Work to complete:
Within these entries, which lines include the string "Richard"? Copy each one.

Records supplied:
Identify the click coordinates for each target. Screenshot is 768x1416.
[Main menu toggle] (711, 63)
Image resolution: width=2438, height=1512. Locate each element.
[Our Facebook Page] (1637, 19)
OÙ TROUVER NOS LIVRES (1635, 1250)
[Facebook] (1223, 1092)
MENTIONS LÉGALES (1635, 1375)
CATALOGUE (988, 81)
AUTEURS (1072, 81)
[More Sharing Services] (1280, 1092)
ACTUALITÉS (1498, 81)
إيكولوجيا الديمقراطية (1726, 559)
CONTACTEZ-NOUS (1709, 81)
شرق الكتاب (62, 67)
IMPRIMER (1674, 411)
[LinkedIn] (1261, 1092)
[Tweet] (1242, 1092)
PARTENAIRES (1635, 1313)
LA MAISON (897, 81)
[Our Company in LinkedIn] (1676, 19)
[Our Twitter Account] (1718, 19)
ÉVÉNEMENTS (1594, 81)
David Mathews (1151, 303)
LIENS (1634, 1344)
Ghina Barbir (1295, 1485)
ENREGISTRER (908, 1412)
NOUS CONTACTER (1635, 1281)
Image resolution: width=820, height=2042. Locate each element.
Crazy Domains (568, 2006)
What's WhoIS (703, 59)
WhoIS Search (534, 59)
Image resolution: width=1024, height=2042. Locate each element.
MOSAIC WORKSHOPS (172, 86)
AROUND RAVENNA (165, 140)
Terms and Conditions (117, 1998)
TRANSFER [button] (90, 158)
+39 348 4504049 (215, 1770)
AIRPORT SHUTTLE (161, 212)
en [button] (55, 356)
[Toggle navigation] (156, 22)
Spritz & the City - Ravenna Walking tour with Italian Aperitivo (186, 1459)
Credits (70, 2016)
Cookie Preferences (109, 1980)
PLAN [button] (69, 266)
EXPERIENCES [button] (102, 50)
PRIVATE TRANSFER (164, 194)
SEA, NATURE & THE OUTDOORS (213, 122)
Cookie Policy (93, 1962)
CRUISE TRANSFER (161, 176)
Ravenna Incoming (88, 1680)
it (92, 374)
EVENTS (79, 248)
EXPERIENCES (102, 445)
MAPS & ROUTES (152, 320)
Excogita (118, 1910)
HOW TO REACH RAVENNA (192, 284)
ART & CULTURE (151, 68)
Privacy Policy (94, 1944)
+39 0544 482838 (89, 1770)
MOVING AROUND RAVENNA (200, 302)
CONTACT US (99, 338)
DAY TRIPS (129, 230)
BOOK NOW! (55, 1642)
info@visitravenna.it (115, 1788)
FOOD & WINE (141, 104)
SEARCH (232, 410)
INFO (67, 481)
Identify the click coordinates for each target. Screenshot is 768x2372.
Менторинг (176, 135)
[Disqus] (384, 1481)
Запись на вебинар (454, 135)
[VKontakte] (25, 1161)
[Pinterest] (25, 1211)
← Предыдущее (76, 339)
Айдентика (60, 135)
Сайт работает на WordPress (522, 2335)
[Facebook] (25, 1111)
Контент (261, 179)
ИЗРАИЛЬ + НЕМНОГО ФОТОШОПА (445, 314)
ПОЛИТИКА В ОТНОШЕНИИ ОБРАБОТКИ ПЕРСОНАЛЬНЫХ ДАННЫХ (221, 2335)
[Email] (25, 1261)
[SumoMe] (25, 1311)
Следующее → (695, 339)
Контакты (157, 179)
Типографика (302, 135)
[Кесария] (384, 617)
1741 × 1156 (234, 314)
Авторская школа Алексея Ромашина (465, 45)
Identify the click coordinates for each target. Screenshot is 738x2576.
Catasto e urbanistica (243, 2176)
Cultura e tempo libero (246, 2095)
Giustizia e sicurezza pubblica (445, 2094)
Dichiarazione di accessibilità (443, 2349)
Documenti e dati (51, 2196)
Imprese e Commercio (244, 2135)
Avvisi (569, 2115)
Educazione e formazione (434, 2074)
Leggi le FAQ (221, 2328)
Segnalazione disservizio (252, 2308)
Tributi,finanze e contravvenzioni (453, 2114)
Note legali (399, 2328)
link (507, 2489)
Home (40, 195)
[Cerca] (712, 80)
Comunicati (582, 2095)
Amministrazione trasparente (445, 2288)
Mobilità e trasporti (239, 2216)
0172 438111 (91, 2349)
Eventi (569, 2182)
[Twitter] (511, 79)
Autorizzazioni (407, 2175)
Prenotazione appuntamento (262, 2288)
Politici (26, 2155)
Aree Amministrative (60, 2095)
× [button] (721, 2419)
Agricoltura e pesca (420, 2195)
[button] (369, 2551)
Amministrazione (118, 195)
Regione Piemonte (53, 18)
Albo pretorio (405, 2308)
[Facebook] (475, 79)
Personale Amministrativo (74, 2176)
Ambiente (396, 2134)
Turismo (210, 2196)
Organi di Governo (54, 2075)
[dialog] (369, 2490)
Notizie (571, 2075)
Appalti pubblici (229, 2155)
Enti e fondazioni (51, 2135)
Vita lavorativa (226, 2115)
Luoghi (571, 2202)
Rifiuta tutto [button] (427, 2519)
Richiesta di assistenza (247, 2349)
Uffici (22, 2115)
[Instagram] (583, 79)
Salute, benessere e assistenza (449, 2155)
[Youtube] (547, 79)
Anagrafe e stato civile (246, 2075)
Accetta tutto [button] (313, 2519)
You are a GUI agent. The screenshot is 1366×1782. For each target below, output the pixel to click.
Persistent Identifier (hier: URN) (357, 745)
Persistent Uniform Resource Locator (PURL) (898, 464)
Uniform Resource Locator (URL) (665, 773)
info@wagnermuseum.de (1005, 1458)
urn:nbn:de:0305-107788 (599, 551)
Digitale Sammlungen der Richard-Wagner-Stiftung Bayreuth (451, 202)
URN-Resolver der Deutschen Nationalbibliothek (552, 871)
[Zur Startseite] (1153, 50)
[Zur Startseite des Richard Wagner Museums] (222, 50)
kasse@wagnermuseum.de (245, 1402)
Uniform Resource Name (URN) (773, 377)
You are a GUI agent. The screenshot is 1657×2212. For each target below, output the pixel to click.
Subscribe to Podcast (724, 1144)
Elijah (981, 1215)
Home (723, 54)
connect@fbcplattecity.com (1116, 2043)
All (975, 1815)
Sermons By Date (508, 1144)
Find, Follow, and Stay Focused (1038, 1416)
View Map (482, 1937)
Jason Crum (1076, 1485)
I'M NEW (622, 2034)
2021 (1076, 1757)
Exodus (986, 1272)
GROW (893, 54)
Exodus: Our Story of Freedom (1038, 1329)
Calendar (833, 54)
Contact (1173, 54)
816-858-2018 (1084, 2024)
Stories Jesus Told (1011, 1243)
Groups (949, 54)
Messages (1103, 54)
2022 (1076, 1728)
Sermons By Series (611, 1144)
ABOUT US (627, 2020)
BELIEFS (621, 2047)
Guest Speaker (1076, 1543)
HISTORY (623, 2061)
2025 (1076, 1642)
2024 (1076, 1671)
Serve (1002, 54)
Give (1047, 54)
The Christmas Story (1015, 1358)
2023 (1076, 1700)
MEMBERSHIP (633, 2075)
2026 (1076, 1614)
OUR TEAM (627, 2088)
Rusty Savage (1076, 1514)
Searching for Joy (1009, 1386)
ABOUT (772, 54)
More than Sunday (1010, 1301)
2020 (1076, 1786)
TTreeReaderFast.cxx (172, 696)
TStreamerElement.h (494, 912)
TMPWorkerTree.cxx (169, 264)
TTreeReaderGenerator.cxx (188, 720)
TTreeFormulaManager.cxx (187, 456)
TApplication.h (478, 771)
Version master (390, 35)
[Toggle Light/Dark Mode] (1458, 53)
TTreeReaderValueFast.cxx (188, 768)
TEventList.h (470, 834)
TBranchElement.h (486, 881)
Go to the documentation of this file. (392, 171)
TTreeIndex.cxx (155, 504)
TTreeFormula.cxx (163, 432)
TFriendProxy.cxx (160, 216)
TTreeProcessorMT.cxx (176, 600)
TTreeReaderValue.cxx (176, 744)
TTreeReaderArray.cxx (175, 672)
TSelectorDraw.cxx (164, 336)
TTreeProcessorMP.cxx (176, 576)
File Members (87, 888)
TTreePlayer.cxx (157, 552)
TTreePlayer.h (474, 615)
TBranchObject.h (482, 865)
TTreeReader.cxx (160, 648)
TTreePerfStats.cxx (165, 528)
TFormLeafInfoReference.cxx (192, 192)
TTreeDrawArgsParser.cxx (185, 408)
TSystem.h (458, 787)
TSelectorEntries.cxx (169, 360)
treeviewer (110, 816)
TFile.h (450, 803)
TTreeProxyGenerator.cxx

Solution:
Digitale Sammlungen der Richard-Wagner-Stiftung Bayreuth (451, 202)
[Zur Startseite des Richard Wagner Museums] (222, 50)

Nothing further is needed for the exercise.